§ Short problem
Rewrite the listing from the line containing "Task: Click the start date 2023-11-08 field" through the end of the listing, both ends included, with the requests. Multiply every coordinate in the answers by 2.05 and round to whole numbers, with halves rounding up; leave the pictures out.

-- Start of Provided information --

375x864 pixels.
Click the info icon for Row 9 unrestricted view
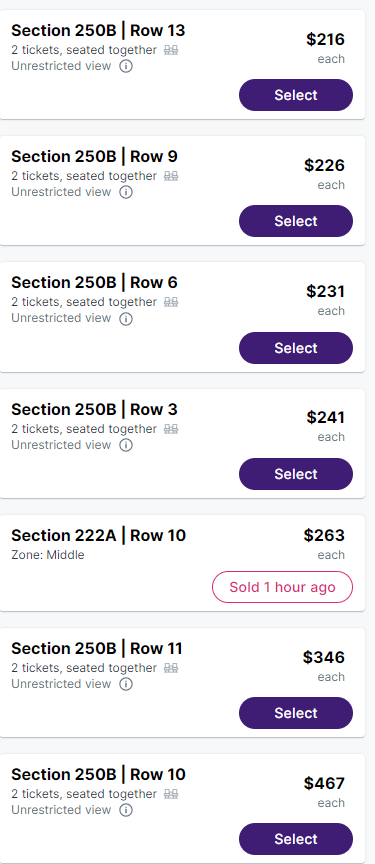(126, 192)
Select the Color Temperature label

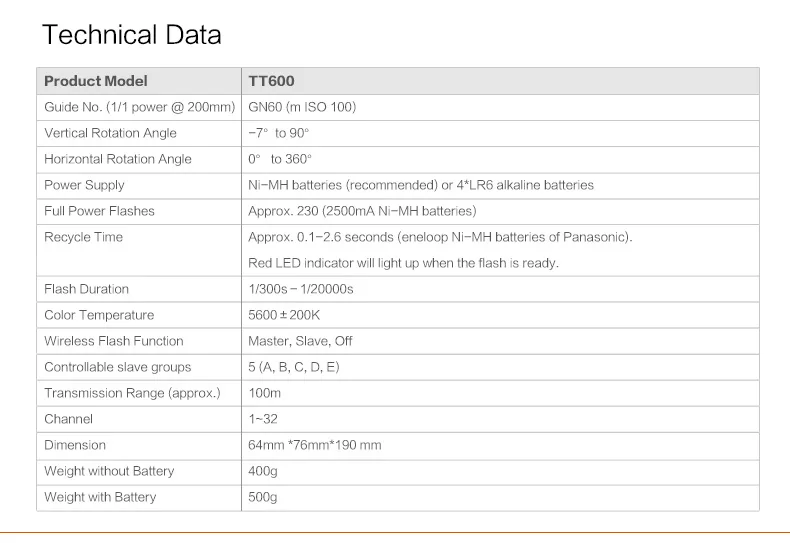[99, 315]
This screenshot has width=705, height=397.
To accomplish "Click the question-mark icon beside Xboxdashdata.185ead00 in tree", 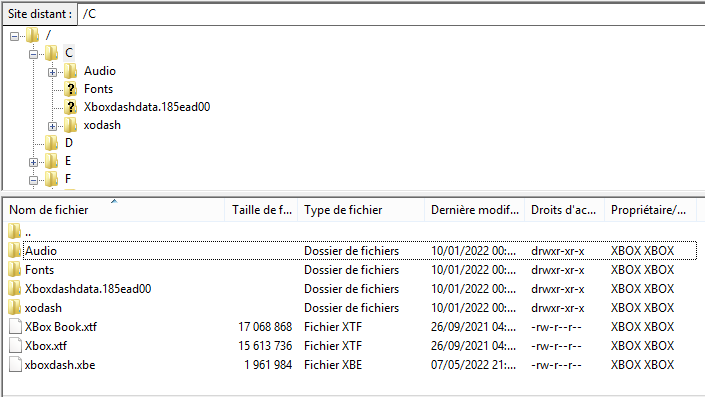I will [x=70, y=107].
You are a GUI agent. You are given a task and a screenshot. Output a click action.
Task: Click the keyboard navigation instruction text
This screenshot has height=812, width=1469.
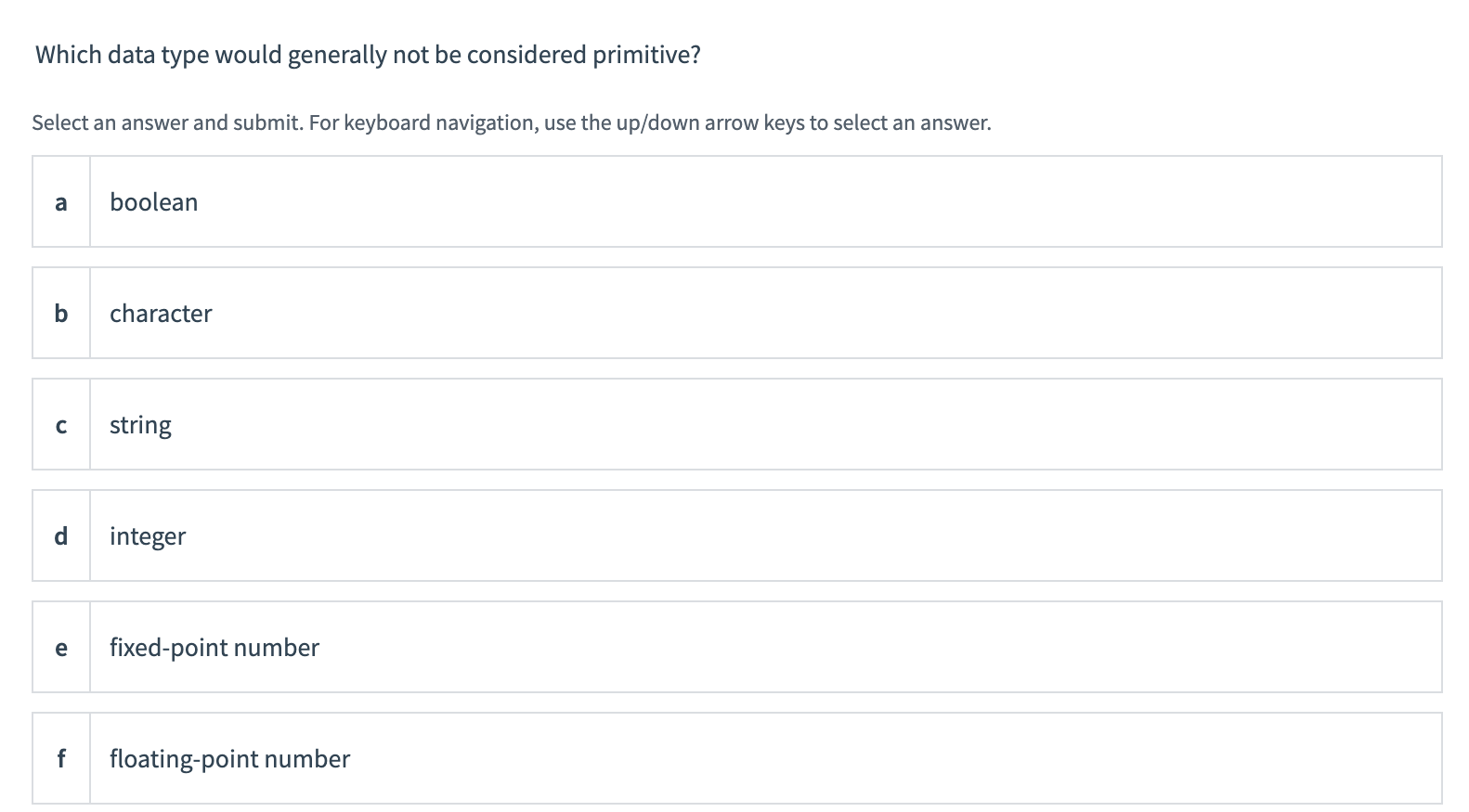(511, 122)
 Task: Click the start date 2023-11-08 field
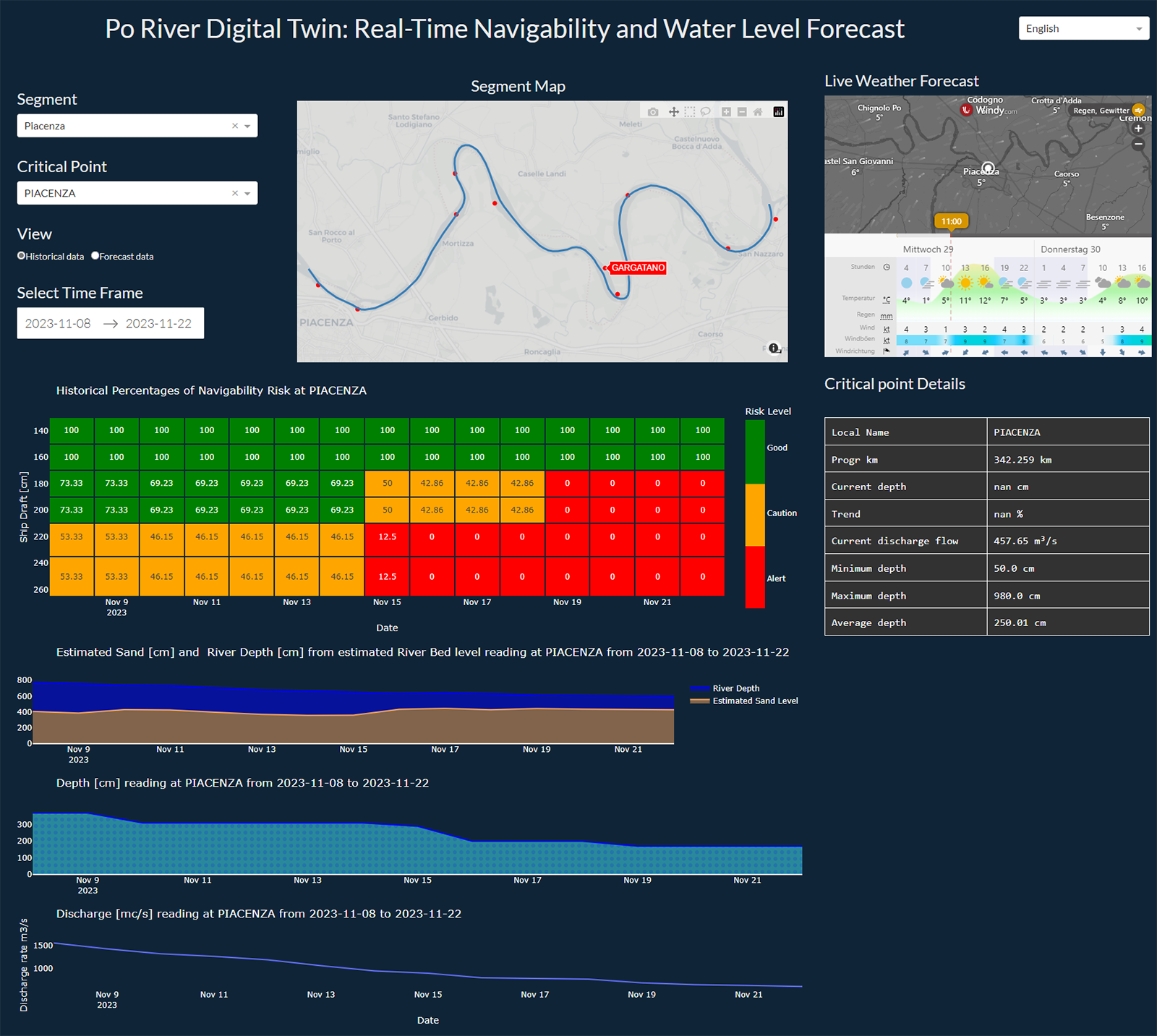coord(58,323)
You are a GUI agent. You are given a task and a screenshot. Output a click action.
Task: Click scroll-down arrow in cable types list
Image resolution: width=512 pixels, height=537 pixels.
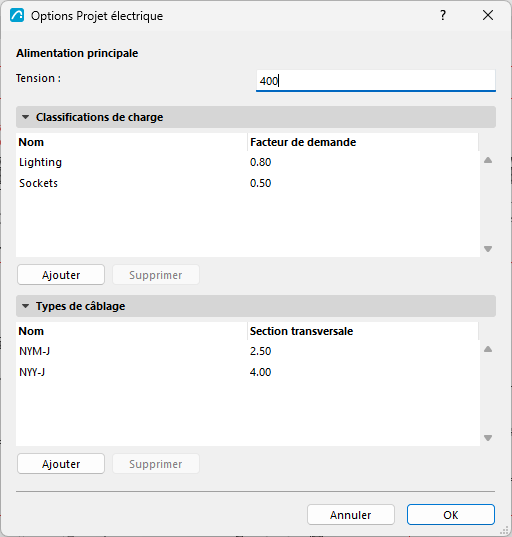tap(488, 438)
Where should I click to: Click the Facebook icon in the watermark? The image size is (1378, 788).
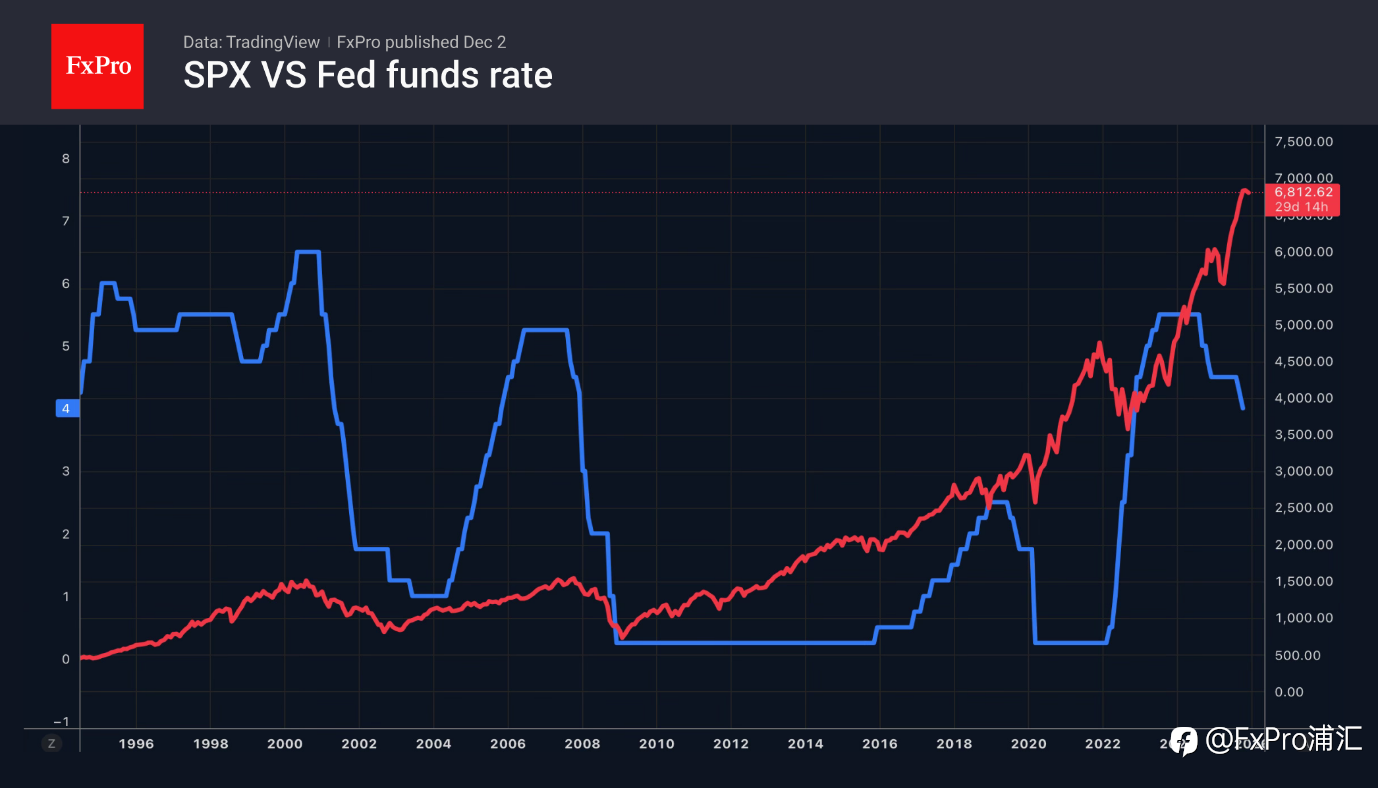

-- End of Provided information --

§ Response to the exercise
 Task: Click the start date 2023-11-08 field
coord(119,662)
You are a GUI agent. You are given a task and a screenshot. Output a click action.
Task: Click scroll-down arrow in cable types list
Image resolution: width=512 pixels, height=537 pixels.
tap(1000, 898)
Where should I click to: Click the Facebook icon in the watermark? The image size is (1378, 788).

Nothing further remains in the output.